Pixel coordinate grounding data =>
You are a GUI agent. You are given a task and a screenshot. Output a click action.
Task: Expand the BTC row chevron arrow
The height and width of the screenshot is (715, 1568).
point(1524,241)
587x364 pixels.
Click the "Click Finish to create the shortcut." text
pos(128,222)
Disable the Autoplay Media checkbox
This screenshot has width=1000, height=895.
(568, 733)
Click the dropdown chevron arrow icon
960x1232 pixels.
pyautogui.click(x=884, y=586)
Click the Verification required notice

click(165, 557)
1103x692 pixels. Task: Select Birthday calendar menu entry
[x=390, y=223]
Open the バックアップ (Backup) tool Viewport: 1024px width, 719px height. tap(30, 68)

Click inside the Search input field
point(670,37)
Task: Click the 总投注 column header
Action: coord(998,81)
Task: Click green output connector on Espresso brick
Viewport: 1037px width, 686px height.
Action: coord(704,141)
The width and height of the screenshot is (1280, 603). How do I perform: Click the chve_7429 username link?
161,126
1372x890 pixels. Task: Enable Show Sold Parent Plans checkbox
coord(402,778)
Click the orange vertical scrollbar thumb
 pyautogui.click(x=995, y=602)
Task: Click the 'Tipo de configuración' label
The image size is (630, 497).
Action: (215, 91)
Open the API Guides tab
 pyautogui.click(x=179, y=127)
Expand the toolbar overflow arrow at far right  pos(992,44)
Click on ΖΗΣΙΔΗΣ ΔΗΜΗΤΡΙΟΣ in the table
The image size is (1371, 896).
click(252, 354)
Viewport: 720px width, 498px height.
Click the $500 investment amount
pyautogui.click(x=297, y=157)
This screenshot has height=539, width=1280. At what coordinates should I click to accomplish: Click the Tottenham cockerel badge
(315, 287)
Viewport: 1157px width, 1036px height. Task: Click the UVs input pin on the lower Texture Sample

WHAT YOU HAVE TO DO => Copy every line of the data above exactly.

SOLUTION =>
You are a GUI agent. You are given a task and a screenshot. Output a click action.
Task: Expand the BTC row chevron arrow
The height and width of the screenshot is (715, 1568).
point(1524,241)
587x364 pixels.
Click the "Click Finish to create the shortcut." text
pos(128,222)
Disable the Autoplay Media checkbox
This screenshot has width=1000, height=895.
(568, 733)
Click the dropdown chevron arrow icon
960x1232 pixels.
pyautogui.click(x=884, y=586)
Click the Verification required notice

click(165, 557)
1103x692 pixels. Task: Select Birthday calendar menu entry
[x=390, y=223]
Open the バックアップ (Backup) tool Viewport: 1024px width, 719px height. tap(30, 68)

Click inside the Search input field
point(670,37)
Task: Click the 总投注 column header
Action: coord(998,81)
Task: Click green output connector on Espresso brick
Viewport: 1037px width, 686px height.
Action: coord(704,141)
The width and height of the screenshot is (1280, 603). How do I perform: Click the chve_7429 username link?
161,126
1372x890 pixels. Task: Enable Show Sold Parent Plans checkbox
coord(402,778)
Click the orange vertical scrollbar thumb
 pyautogui.click(x=995, y=602)
Task: Click the 'Tipo de configuración' label
The image size is (630, 497).
Action: (215, 91)
Open the API Guides tab
 pyautogui.click(x=179, y=127)
Expand the toolbar overflow arrow at far right  pos(992,44)
Click on ΖΗΣΙΔΗΣ ΔΗΜΗΤΡΙΟΣ in the table
The image size is (1371, 896).
click(252, 354)
Viewport: 720px width, 498px height.
Click the $500 investment amount
pyautogui.click(x=297, y=157)
This screenshot has height=539, width=1280. At what coordinates should I click to accomplish: Click the Tottenham cockerel badge
(315, 287)
Viewport: 1157px width, 1036px height. Task: Click the UVs input pin on the lower Texture Sample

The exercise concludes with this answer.